これらの主要都市は、マリの多様な地域性と歴史を反映しており、それぞれが独自の文化と経済活動を有しているが、治安の回復、インフラ整備、経済開発、環境問題への対応といった共通の課題にも直面している。
7. 経済
マリ共和国の経済は、主に第一次産業(農業、畜産業、漁業)と鉱業(特に金)に依存しており、開発途上国の中でも特に貧しい国の一つに数えられる。長引く紛争、政治不安、気候変動の影響、そしてインフラの未整備が経済発展の大きな足かせとなっている。
7.1. 経済概況と社会格差
マリの国内総生産(GDP)は低く、一人当たりGDPも世界最低水準にある。国際通貨基金(IMF)や世界銀行などの国際機関からの財政支援や開発援助に大きく依存している。近年の紛争やクーデター、そしてECOWASによる経済制裁(一部解除されたものの)は、経済に深刻な打撃を与えた。インフレ率は食料品価格の高騰などにより不安定であり、失業率(特に若年層)も高い水準にある。
マリ社会は深刻な経済格差に直面している。
- 貧困**: 国民の半数近くが国際的な貧困ライン以下で生活しているとされ、特に農村部や紛争地域で貧困が深刻である。
- 所得格差**: 富は一部の都市部エリート層や政治・軍事関係者に集中しやすく、一般市民との所得格差が大きい。
- 地域間格差**: 首都バマコなどの都市部と地方、特に開発から取り残されがちな北部や中部地域との経済格差が著しい。これらの地域格差が、紛争の一因ともなっている。
- ジェンダー格差**: 女性は教育や雇用の機会が男性に比べて限られており、経済的自立が困難な状況にある。

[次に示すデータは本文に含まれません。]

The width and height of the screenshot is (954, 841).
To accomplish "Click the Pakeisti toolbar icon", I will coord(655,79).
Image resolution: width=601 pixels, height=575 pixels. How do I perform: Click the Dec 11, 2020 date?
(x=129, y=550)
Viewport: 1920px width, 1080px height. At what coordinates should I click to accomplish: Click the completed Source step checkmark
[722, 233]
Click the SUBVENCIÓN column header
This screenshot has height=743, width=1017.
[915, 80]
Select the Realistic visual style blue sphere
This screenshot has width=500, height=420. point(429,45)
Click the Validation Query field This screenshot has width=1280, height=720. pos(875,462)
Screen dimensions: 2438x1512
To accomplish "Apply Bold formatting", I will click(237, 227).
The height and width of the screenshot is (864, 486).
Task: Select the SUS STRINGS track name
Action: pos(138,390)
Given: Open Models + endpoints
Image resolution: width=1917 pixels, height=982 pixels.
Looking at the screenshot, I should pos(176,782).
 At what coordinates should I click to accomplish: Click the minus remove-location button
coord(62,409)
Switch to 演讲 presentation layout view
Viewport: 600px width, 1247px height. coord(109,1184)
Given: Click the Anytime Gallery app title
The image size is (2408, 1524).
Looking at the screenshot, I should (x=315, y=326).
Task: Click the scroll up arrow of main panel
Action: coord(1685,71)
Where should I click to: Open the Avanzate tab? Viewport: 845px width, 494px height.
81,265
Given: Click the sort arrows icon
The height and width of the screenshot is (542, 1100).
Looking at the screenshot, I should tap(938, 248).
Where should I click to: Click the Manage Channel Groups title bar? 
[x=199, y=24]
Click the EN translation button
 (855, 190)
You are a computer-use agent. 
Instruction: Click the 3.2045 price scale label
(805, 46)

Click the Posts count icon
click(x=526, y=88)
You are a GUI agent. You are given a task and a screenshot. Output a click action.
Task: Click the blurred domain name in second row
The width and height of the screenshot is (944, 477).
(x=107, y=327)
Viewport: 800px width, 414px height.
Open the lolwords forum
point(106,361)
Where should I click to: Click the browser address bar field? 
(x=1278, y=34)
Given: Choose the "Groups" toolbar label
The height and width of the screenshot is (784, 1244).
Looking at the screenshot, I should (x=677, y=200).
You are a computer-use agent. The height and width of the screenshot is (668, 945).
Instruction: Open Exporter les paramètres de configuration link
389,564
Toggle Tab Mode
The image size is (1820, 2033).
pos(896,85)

社会経済的な課題としては、食糧安全保障の脆弱さ、高い乳幼児死亡率、低い識字率、医療アクセスや衛生環境の悪さなどが挙げられる。これらは経済発展を阻害するだけでなく、人々の生活の質を著しく低下させている。
7.2. 主要産業と社会・環境への影響
マリ経済は、農業、畜産業、漁業、そして鉱業という伝統的な産業に大きく依存している。これらの産業は多くの雇用を生み出している一方で、社会経済的、環境的な課題も抱えている。
7.2.1. 農業・畜産業・漁業

マリの労働人口の大部分が農業、畜産業、漁業に従事しており、これらの産業は食糧安全保障と国民経済の基盤となっている。
- 農業**:
- 主要農産物: 南部では綿花(主要な輸出作物の一つ)、米(特にニジェール内陸デルタや灌漑地域)、トウモロコシ、雑穀(ソルガム、ミレット)、ラッカセイ、マンゴーなどが栽培されている。北部や中部の乾燥地帯では、主に雑穀が栽培される。
- 灌漑農業の重要性: ニジェール川沿いやニジェール内陸デルタでは、大規模な灌漑施設(ニジェール局など)が整備され、米作を中心に集約的な農業が行われている。しかし、施設の老朽化や維持管理の課題もある。
- 気候変動の影響: 降雨パターンの変化、干ばつの頻発、砂漠化の進行は、農業生産に深刻な打撃を与え、食糧不安を増大させている。
- 紛争の影響: 北部および中部地域では、紛争による治安悪化で農民が土地を追われたり、農業活動が妨げられたりしており、生産量が大幅に減少している。
- 畜産業**:
- 伝統的な牧畜: 牛、羊、ヤギ、ラクダなどの牧畜が盛んで、特にフラニ族やトゥアレグ族といった遊牧・半遊牧民にとって重要な生業である。家畜は食肉、乳製品、皮革の供給源であり、重要な輸出品でもある。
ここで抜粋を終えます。